The relation of entailment concerns the possibilities of truth and falsity for premises and conclusions; that is, it concerns the truth values of these sentences in various possible worlds. The possibilities in question are logical possibilities, which may be understood as those situations whose description is permitted by the semantic rules of the language.

Information about the truth values of a sentence in all possible worlds is information about its truth conditions, and these truth conditions determine the proposition it expresses. Sentences that have the same truth conditions, that express the same proposition, are logically equivalent (and idea for which we use the sign ⇔). From the point of view of deductive logic, equivalent sentences have the same properties and stand in the same relations to other sentences. Entailment is one relation among sentences that depends only on the propositions they express. A conclusion φ is entailed by a set Γ of premises when φ rules out only worlds that are ruled out by at least one member of Γ. This is a way of saying that the content of φ does not exceed that of the members of Γ taken together, so entailment is a comparison of sentences in terms of their informational content. At one extreme are tautologies, which rule out no possibilities and thus have no content. All tautologies are equivalent and we will distinguish one, Tautology, for which we use the notation ⊤. At the other extreme are sentences that rule out all possibilities. Such sentences are absurd and all are equivalent to the single representative Absurdity, for which we use the notation ⊥.
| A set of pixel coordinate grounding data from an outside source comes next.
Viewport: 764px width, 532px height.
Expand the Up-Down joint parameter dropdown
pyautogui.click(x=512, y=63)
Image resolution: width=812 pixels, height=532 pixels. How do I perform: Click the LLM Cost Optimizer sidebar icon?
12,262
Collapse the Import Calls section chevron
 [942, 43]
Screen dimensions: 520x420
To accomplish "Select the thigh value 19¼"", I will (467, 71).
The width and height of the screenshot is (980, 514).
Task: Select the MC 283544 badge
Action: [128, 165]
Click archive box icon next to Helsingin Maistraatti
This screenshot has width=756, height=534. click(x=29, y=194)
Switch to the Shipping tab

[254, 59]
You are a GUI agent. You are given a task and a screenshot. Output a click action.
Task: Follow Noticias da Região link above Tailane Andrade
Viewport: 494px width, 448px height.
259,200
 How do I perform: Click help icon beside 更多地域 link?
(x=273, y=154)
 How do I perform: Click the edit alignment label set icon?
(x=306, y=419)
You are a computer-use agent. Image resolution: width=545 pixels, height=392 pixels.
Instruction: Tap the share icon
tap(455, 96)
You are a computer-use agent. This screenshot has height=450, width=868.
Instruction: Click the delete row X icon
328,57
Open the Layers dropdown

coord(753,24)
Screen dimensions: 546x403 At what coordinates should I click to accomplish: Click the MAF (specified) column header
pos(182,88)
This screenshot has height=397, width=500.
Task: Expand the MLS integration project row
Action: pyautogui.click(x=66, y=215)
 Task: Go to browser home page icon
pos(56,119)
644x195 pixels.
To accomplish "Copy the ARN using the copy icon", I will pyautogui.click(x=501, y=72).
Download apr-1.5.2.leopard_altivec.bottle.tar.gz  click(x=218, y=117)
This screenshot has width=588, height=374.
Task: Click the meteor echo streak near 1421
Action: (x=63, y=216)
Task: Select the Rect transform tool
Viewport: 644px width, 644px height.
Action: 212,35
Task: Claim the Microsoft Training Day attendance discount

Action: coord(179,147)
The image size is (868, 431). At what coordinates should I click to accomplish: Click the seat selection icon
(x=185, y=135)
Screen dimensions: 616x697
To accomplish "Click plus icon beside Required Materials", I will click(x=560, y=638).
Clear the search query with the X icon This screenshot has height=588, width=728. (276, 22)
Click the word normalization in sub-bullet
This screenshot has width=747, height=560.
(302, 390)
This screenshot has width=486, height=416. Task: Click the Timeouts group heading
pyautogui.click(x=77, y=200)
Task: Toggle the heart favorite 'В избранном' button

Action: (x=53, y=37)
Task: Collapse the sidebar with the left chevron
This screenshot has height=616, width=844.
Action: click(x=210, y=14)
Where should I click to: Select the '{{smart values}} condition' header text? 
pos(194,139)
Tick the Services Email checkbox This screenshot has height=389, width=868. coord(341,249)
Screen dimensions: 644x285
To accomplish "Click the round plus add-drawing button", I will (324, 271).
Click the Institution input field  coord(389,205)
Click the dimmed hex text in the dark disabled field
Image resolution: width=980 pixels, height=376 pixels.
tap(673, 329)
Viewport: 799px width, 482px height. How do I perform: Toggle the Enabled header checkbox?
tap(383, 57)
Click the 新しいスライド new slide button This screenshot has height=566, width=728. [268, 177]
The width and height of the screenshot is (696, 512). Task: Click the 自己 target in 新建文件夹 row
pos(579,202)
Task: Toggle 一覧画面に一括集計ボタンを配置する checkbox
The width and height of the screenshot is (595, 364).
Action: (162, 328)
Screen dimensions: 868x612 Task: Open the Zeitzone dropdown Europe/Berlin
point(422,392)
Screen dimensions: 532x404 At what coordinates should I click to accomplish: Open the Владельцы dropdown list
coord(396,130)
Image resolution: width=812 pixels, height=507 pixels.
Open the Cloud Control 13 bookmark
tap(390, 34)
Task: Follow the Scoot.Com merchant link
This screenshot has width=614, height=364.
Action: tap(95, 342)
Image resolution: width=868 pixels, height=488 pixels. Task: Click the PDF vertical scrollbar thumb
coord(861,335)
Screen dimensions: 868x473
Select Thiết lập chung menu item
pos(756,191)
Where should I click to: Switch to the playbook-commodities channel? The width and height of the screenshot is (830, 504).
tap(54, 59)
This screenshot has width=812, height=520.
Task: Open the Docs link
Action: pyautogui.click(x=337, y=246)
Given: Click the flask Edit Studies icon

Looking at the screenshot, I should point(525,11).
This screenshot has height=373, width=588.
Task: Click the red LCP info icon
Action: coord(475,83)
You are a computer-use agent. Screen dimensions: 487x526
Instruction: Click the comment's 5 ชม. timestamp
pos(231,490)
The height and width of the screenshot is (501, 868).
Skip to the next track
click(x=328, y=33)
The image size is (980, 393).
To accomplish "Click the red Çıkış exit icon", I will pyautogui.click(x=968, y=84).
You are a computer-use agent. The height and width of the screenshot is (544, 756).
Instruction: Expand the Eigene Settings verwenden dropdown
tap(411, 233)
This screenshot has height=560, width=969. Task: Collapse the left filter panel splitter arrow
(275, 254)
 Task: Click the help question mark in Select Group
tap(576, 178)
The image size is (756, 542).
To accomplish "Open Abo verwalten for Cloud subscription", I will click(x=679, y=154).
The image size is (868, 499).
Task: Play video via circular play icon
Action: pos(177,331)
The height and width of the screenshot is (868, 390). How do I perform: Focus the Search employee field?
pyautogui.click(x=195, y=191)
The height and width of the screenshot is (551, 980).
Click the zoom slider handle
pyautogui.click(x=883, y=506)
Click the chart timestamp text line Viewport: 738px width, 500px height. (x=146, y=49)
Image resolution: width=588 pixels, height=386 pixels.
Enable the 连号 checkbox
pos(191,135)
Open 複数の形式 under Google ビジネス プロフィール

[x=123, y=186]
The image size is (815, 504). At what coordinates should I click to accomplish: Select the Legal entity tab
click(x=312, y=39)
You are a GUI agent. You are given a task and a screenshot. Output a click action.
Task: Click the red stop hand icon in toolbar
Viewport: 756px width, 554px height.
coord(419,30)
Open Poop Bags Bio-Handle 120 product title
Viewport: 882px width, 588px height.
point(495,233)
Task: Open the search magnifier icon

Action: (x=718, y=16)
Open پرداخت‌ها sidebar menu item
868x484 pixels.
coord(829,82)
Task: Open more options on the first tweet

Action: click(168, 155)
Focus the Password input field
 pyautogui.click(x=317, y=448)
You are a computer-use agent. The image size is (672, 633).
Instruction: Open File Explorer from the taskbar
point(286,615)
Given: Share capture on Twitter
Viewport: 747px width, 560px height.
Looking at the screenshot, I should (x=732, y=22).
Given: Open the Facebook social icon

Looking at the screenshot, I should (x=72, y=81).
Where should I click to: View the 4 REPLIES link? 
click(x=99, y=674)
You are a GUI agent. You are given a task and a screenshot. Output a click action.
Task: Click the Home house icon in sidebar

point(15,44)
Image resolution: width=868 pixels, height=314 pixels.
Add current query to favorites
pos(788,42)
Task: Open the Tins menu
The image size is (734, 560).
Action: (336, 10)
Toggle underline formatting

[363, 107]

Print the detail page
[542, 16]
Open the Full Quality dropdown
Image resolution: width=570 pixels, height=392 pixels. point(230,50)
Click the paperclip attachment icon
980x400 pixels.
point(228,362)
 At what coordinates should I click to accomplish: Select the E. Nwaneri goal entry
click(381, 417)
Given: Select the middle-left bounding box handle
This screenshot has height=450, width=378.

Although certain groups of sentences can be ordered linearly between ⊥ and ⊤ as a series of claims with steadily increasing content, the full range of propositions expressed by sentences are better thought of as inhabiting a much more complex logical space. This can be thought of, on the one hand, as a space of possibilities, with an individual proposition constituting a division of the space into two regions, the possibilities it rules out and the possibilities it leaves open. Another sort of space has as its points not possible worlds but propositions, with different possible worlds representing different dimensions with respect to which the location of propositions can differ. Logical space in this sense has a bottom in the proposition expressed by ⊥ and a top provided by ⊤. So long as there are alternative possibilities (that is, more than just one possible world), there will be more propositions with intermediate content than there are degrees of content intermediate between ⊥ and ⊤.

This picture of deductive reasoning fits into a simplified picture of the function of language. Our beliefs, the information we think we have, amount to a proposition that rules out a certain range of possibilities for the history of the universe. In general, we would like to narrow down the range of possibilities left open even further. When language is used cooperatively (something that must be the standard case), we share the ability to rule out possibilities by asserting sentences that rule out some of the possibilities our beliefs lead us to exclude. The sentences we can sincerely assert are the ones that express propositions that are entailed by the proposition expressing the sum total of our beliefs.